Landowners planning to burn yard debris, material from fuel reduction projects and other commercial forest slash this spring in Wasco and Hood River counties should contact the Oregon Department of Forestry (ODF) office in The Dalles for information on how to obtain a permit and when burning is allowed, according to a press release from the agency.
ODF is encouraging landowners to complete burning from fuel reduction projects or commercial forest slash prior to March 31 to reduce risks of escaped burns and the rekindling of burn piles later in the season when wildland fuels have dried out. Yard debris pile burning is typically allowed until May 15.
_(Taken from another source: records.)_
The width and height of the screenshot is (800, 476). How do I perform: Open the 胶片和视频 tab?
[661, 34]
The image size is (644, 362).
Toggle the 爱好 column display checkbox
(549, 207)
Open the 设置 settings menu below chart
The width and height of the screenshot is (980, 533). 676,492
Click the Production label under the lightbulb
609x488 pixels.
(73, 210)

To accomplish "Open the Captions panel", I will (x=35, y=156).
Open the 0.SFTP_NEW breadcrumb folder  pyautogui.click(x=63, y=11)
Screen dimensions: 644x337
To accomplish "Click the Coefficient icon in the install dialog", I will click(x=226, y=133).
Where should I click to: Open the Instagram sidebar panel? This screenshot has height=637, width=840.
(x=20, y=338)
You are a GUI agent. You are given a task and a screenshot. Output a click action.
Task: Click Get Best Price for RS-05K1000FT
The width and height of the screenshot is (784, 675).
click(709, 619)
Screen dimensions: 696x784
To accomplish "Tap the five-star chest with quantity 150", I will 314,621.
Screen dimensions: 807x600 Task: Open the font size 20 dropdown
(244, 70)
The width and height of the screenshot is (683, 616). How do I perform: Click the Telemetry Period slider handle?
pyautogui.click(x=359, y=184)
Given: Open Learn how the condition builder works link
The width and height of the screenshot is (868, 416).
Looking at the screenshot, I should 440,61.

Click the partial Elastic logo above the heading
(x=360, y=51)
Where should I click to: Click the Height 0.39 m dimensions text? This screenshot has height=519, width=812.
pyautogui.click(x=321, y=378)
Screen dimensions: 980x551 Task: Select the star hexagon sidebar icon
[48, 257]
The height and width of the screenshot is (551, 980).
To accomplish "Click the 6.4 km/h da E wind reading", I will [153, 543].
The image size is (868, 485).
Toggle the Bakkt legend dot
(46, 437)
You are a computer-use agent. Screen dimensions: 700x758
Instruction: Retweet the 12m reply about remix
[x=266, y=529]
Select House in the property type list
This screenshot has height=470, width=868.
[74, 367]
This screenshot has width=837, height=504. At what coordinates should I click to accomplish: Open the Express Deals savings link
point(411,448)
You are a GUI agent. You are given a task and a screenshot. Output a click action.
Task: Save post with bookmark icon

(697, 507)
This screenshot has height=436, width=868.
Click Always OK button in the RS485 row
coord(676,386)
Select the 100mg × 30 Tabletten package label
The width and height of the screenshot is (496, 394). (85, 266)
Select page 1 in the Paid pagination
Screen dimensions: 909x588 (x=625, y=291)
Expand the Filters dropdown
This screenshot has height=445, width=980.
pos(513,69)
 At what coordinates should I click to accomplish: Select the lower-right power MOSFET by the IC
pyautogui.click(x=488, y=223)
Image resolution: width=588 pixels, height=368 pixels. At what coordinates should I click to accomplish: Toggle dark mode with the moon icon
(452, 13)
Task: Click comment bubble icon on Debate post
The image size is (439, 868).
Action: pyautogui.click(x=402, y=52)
Spring is often the time when landowners work to clean up vegetation and yard debris around their property and is the perfect time for cleaning gutters and removing leaves and needles from rooftops to reduce risk of wildfire damage to homes and buildings.
However, ODF reminds landowners to be cautious if they plan to burn that material. Weather in the spring can often be erratic and winds can pick up suddenly, fanning flames and dispersing embers into dry vegetation nearby. Many communities have programs which allow for chipping and disposal of these types of materials at low or no cost to landowners. ODF encourages landowners to take advantage of these “No Burn” opportunities.
During the month of May the Wasco County landfill accepts yard debris free of charge. Below are some tips to reduce the risk of a fire getting out of control.
• Check with local fire department and county restrictions to be certain burning is allowed and what restrictions should be followed.
• Check weather forecasts. Avoid burning on windy days or when wind is forecast to be erratic or increasing.
• Never leave a fire unattended. Be certain the fire is completely out prior to leaving.
• Have a water source and shovel available while burning.
• Keep debris piles small. Add material gradually as the pile burns down.
• Ensure burned piles are cold prior to adding new material for future burning.
• Contact 911 immediately if the fire gets out of control.
Landowners can be held financially responsible for the costs of putting the fire out and any damage caused by a fire if they are found to be negligent while burning.